Switch "plus icon" to "plus button" in the part of the entries that opens with the line containing "This screenshot has height=741, width=740." and closes with the line containing "tap(144, 49)", and give only those lines back, otherwise unchanged and with the pictures left out.

— Data for this task —
----------------
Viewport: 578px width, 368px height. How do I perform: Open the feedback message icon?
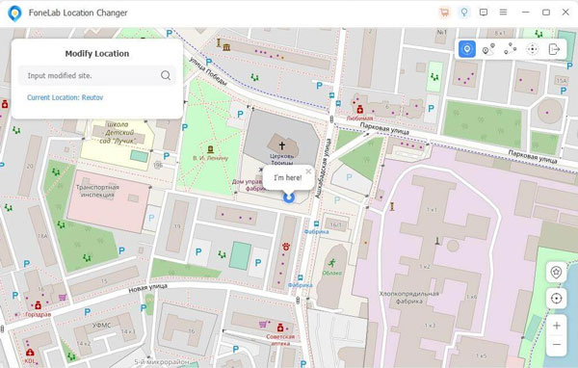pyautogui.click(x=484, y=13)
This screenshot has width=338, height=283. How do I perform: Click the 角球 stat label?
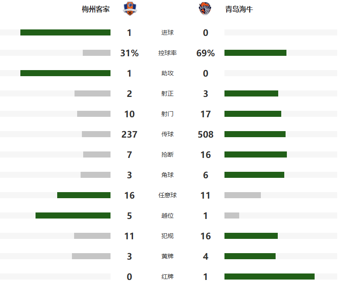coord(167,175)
----------------
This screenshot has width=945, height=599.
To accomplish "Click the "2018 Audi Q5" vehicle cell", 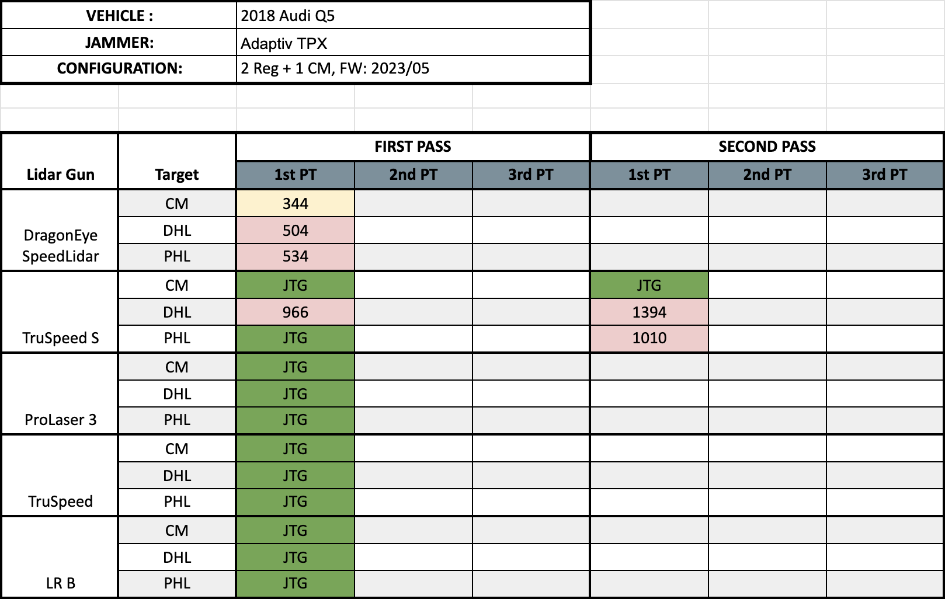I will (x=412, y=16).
----------------
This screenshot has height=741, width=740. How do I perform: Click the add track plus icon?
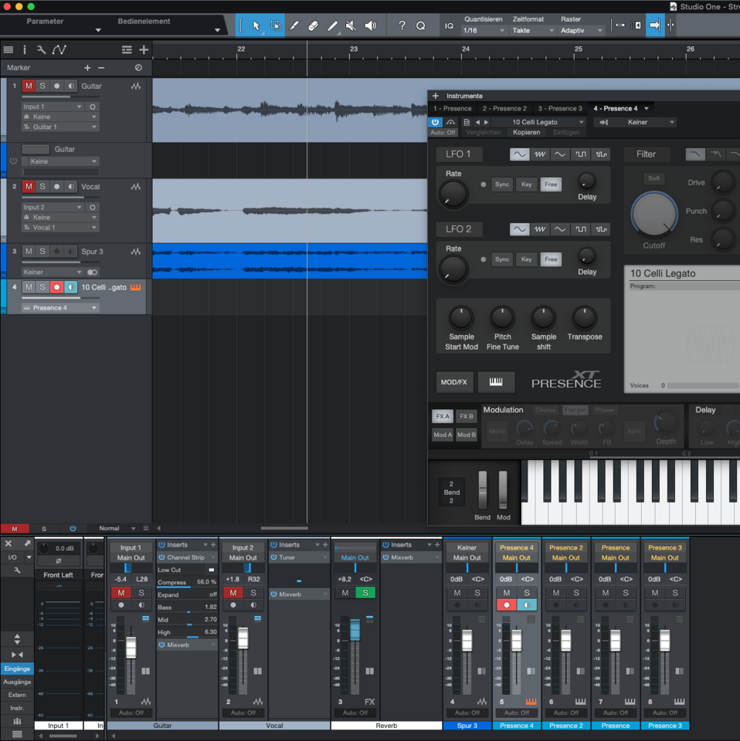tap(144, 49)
----------------
— Written answer —
This screenshot has height=741, width=740. How do I perform: Click the add track plus button?
tap(144, 49)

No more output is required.